YOUR GOAL: Quote the passage of the text on abuse between "Witnessing the effects" and "and abusively accusatory.", inclusive.

TEXT FOR ANALYSIS:
Little else of any real substance has changed since then; we seem to have learned virtually nothing from this shameful chapter in our history. The same battle is being fought today with racism, misogyny, etc. It was simply war gamed on a different field in the ’80s and ’90s.
But what I want to home in on here is what I believe Frankl correctly observed but less helpfully diagnosed and treated: the fact that those who are abused often go on to become abusers. This happens in various ways.
One way is to assume the worst of anyone who doesn’t find abuse where you find it, or to even be open to questioning the validity of particular charges of abuse. This in itself is abusive and usually leads to a broad range of other abusive behaviors, including reading the worst possible meaning into various things others say or write simply because their perspective on the topic differs from yours, and using your (likely) misinterpretations as grounds for baseless accusations.
Another way is to assume the worst of whole institutions, such as the church, based on your own experience. If your vocation involves you in dealing with abuse on a regular basis, regardless of whether you yourself were ever significantly abused, I believe you are particularly susceptible to this.
Witnessing the effects of horrible abuse on a regular, perhaps even daily, basis can blind any of us to the fact that our experience, no matter how much broader than others’, still occupies a very narrow bandwidth compared with the whole of reality. Like a cop or a criminal prosecutor who day in and day out sees people at their worst, you can become sinfully cynical and abusively accusatory.
Yet another way is to simply to become an absolute jerk to people, even to the point of inflicting equal or greater levels of abuse on them than was inflicted on you. These are the most extreme cases, and I am intimately acquainted with one in particular.
The not-so-subtle power of spiritual abuse
For 5½ years, I belonged to a spiritually abusive group. One might even call it a cult. I’ve sometimes called it that and will here. The leader had an evangelical statement of faith, but there was little that was particularly Christian in what he practiced. After leaving, I learned that the patterns of recruitment, isolation, indoctrination, and coercion, would have been obvious to anyone familiar with destructive cults. I’ve also since learned that the particular type of cult this leader was running when I joined it was well-defined in cult literature: a “therapy cult.” It eventually morphed into a “cult of confession” in which, despite the initial promise of confidentiality, everything you said could and would be used against you, especially if you ever differed with the leader.

Entries extracted from a collection:
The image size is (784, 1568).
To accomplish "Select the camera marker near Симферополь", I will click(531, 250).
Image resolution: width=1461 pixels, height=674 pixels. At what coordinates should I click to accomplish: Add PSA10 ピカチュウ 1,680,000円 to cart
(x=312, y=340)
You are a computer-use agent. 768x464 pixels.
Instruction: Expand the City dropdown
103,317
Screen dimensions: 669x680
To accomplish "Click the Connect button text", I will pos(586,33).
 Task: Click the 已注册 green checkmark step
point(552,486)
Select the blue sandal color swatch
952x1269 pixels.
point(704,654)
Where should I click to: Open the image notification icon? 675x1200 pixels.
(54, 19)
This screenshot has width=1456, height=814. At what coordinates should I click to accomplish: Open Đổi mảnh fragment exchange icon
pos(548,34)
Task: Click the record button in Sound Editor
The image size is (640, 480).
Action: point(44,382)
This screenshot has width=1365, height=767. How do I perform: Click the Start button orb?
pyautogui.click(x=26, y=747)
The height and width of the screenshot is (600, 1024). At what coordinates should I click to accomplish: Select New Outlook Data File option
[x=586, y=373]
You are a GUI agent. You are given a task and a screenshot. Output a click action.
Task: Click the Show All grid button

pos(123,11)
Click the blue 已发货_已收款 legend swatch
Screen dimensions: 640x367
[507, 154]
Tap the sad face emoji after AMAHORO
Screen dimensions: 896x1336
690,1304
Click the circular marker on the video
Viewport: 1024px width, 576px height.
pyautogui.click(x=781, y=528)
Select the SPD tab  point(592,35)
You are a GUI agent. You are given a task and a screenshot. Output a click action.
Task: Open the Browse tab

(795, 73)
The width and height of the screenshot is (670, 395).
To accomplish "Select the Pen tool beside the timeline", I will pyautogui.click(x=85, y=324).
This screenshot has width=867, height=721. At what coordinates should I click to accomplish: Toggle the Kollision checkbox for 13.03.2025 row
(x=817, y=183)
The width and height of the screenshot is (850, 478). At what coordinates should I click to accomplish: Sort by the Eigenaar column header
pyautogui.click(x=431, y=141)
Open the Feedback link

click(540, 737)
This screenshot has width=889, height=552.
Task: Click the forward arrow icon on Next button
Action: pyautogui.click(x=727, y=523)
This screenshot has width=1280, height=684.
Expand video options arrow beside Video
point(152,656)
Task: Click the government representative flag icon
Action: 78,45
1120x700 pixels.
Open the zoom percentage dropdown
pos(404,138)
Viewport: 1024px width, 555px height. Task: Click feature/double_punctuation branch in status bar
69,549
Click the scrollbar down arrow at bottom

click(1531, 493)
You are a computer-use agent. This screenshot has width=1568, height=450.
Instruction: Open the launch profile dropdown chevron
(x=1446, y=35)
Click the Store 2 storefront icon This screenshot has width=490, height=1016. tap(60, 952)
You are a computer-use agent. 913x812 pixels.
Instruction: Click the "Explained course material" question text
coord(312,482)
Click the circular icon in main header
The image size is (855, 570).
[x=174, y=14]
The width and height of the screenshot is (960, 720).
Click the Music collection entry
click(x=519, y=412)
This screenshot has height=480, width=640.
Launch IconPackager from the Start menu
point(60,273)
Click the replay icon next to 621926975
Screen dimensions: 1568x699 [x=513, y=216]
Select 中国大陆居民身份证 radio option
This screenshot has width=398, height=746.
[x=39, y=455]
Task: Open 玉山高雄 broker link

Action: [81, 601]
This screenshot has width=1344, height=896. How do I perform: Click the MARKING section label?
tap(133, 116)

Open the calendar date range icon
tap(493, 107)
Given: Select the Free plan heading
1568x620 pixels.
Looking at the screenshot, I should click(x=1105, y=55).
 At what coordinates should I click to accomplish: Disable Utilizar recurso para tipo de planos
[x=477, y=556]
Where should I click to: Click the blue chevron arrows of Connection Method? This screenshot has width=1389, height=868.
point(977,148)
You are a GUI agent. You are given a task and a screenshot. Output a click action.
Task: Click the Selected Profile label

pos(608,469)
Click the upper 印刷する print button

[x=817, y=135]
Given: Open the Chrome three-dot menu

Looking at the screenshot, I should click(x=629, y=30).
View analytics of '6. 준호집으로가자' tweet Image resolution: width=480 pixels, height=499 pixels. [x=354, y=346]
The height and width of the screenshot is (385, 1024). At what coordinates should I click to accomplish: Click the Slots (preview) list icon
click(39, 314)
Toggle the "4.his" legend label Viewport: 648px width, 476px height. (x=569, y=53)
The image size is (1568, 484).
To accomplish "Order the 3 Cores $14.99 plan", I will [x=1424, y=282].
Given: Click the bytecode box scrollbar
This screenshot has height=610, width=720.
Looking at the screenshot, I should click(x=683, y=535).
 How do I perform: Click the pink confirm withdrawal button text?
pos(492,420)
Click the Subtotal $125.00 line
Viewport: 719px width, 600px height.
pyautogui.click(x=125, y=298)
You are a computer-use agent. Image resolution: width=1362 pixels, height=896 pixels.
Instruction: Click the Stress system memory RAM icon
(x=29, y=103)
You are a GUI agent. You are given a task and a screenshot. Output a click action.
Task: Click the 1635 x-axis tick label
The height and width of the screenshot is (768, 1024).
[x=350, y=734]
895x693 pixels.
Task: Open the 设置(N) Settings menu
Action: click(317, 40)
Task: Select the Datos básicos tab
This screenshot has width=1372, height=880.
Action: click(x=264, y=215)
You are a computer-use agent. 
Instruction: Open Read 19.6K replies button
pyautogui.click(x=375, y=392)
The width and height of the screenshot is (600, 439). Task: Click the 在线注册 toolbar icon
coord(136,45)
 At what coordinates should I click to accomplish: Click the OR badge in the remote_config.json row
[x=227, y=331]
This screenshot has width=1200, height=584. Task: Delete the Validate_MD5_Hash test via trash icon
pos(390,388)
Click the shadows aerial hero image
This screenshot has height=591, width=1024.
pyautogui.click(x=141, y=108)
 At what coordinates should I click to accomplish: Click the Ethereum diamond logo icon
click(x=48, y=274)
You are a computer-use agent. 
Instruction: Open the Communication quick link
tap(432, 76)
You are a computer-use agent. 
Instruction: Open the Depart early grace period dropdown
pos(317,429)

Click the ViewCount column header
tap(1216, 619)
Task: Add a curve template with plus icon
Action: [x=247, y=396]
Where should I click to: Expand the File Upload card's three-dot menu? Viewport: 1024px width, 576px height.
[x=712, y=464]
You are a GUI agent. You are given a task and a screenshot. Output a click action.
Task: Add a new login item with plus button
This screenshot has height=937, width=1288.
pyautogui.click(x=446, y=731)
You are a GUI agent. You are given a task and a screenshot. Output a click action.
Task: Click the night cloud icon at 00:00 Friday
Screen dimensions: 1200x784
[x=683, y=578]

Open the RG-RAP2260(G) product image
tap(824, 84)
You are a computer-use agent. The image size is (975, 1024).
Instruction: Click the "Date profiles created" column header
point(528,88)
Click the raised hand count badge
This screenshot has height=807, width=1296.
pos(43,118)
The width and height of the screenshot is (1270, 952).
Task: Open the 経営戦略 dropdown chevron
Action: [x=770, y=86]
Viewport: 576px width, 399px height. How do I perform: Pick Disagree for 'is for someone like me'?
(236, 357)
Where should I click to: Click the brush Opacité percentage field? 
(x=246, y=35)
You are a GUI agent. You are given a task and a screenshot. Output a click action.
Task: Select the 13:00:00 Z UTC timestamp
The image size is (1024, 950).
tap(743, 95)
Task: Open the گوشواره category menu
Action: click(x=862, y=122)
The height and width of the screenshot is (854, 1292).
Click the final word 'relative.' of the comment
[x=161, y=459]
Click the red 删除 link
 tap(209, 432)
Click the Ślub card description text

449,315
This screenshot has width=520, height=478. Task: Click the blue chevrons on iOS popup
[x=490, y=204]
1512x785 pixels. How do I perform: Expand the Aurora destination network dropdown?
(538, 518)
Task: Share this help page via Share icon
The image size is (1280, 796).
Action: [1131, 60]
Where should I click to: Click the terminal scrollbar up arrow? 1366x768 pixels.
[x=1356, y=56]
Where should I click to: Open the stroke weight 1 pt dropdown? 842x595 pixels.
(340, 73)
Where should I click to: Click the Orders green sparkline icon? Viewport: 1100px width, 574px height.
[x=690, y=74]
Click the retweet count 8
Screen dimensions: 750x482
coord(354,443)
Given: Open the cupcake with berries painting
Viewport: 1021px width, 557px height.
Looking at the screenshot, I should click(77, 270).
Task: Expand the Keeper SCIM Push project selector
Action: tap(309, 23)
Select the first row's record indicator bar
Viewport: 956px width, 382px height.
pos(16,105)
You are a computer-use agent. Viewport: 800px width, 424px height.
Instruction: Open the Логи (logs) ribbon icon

REPLY:
Witnessing the effects of horrible abuse on a regular, perhaps even daily, basis can blind any of us to the fact that our experience, no matter how much broader than others’, still occupies a very narrow bandwidth compared with the whole of reality. Like a cop or a criminal prosecutor who day in and day out sees people at their worst, you can become sinfully cynical and abusively accusatory.